### [YOUR GOAL]
Each line, starting at the one with "Click the CRM network icon" and running to the end of the data below, is to be set down again exactly, both ends included; leave pictures out.

### [Items listed in a dataset]
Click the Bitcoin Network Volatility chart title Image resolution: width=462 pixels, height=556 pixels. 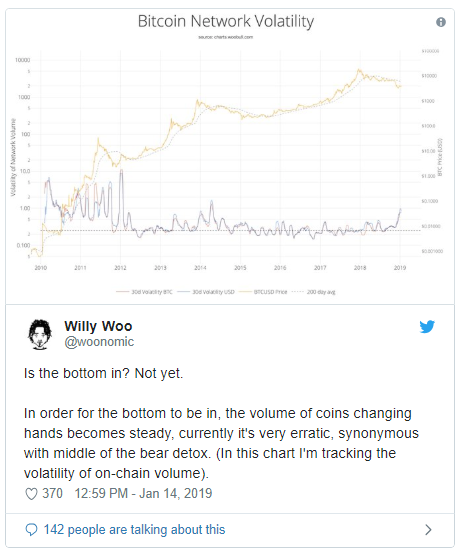click(226, 21)
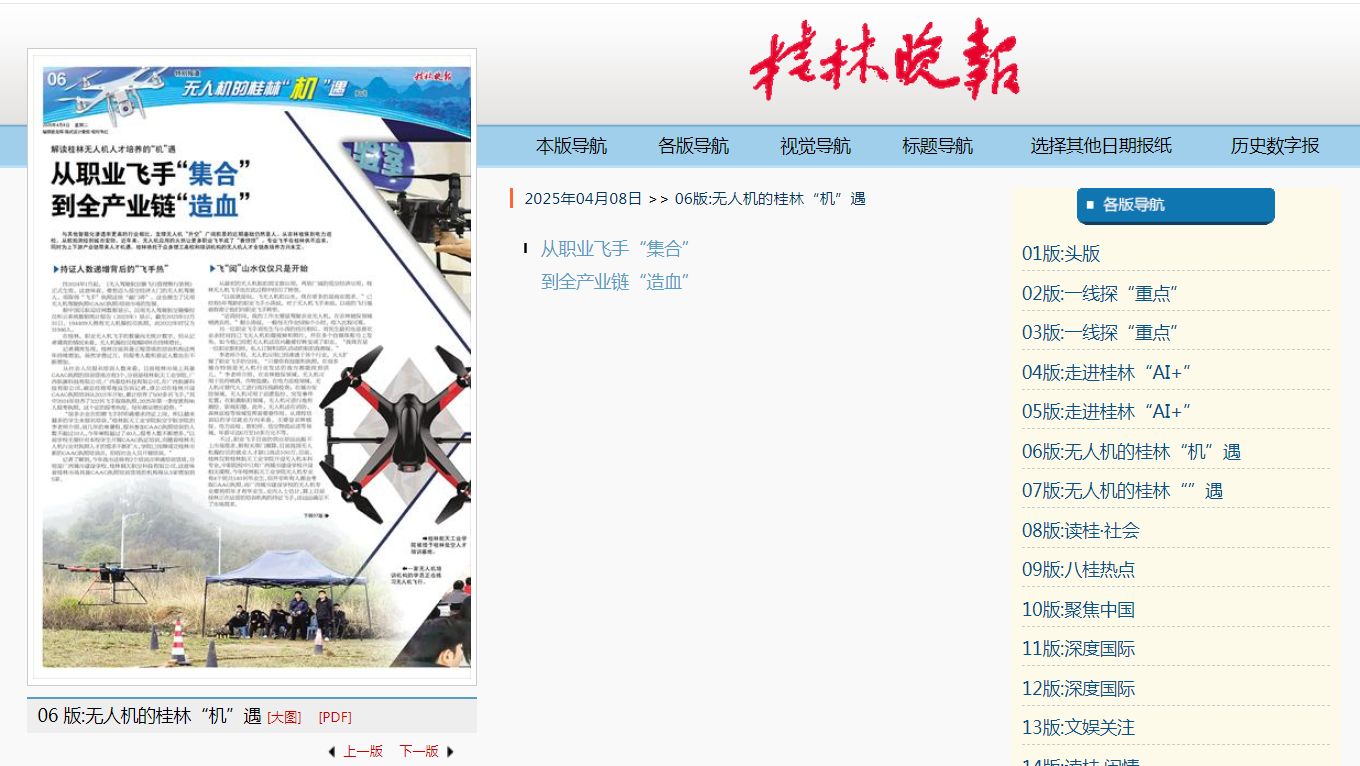Click the left arrow icon beside 上一版
This screenshot has width=1360, height=766.
tap(332, 751)
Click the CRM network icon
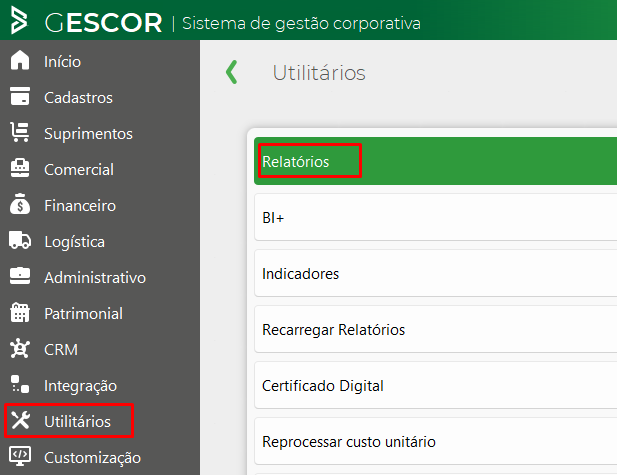 [20, 349]
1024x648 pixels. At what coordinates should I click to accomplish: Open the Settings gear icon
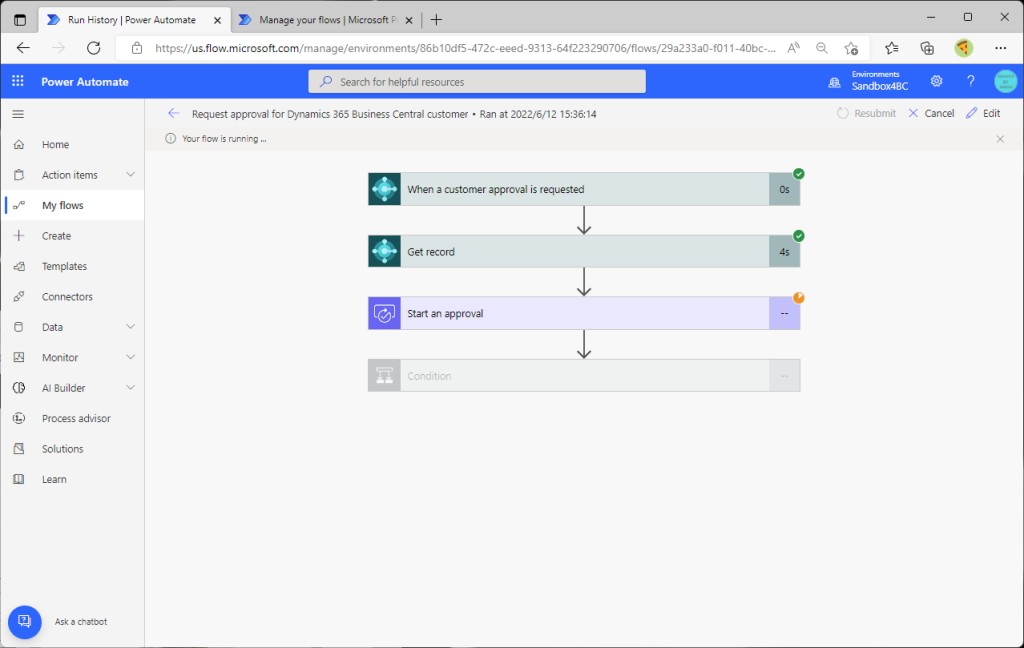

### [WRITTEN RESPONSE]
Click the CRM network icon
 [20, 349]
1024x648 pixels. At what coordinates should I click to accomplish: Open the Settings gear icon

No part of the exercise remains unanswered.